* [Requirement]:
Every line of the listing that contains the word "accomplish" is to be copied out.
....
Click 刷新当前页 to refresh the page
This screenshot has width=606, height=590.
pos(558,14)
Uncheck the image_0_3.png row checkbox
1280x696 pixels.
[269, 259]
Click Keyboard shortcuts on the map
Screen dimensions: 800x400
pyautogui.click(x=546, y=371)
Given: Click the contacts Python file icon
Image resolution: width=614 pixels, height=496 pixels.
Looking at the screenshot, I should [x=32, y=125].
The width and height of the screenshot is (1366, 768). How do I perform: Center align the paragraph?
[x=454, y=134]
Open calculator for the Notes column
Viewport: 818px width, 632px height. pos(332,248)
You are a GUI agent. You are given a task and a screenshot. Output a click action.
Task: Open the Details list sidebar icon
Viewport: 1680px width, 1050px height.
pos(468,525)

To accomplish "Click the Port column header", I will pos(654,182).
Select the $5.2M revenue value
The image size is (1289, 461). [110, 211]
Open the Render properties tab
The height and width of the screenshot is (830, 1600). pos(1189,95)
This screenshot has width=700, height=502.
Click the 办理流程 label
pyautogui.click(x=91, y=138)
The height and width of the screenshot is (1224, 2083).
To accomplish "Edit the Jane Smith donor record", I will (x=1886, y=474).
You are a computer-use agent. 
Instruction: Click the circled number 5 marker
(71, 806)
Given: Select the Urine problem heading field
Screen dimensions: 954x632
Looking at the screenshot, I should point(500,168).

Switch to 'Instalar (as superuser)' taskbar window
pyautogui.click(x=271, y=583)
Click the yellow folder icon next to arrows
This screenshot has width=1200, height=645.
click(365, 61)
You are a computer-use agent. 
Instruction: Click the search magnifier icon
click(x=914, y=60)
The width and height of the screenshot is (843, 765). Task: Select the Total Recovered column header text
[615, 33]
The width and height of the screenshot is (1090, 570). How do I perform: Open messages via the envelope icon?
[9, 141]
....
* [The answer]:
To accomplish "Click the Port column header", I will pos(654,182).
To accomplish "Edit the Jane Smith donor record", I will (x=1886, y=474).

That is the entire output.